Yup, quick cash for sure.. hopefully, like someone mentioned before, they will be compassionate regarding the pup..



MapMaster said:


> I wish I hadn't read this one! Poor old dog, breaks my heart...


Yeah... rough.. It's one of those that I'd be better off not knowing about it because it brings out the worst in me, but as much attention as the 2Cool group can bring to something like this it's always worth it..

I'd like to see/share the FB post, can someone gimme a link?

A


----------



## tunchistheman (Feb 25, 2010)

^^yep, really hope this has a happy ending.


----------



## patwilson (Jan 13, 2006)

I was hoping the same........



tunchistheman said:


> ^^yep, really hope this has a happy ending.


----------



## ChickFilet (May 20, 2004)

It's just heart breaking.

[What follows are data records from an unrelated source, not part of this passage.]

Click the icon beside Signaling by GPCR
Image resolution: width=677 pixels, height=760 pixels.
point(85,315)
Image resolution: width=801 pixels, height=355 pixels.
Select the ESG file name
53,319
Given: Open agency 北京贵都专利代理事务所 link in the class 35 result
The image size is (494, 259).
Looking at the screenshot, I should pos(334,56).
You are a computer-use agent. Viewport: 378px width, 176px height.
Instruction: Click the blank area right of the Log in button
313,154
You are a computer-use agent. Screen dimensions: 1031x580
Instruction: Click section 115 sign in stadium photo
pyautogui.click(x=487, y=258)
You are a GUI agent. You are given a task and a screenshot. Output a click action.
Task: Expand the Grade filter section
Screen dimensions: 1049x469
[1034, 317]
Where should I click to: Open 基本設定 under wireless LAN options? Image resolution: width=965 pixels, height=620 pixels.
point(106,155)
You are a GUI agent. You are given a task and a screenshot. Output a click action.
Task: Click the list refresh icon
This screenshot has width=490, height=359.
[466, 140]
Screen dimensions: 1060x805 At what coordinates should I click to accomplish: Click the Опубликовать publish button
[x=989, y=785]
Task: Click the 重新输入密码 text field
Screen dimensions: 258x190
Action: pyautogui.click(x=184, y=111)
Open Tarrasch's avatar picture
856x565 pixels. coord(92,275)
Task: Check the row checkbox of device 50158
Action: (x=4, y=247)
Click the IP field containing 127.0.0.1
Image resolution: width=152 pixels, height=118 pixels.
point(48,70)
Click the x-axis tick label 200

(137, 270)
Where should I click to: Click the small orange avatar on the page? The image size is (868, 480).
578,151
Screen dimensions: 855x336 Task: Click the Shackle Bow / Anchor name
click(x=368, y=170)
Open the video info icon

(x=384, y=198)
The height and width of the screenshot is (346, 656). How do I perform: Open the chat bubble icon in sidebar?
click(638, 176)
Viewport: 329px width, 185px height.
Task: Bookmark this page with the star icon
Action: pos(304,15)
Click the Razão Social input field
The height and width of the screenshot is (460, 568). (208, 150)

I posted on FB also and asked people to repost.


----------



## fishinguy (Aug 5, 2004)

Any kind of luck or change in this case? Wonder if we got a reward or something out there if that might help to get the dog back. I figured he's have the dog back by now already. I feel bad for the dog I hope he is ok.


----------



## rlw (May 21, 2004)

I just saw that KHOU has the story on their web-site. Maybe more publicity will help. I sure hope so.


----------



## Russell B (May 16, 2010)

Everyday i click on this link to see if there is a update, i hope your little buddy turns up safe.


----------



## Court (Jul 16, 2011)

Russell B said:


> Everyday i click on this link to see if there is a update, i hope your little buddy turns up safe.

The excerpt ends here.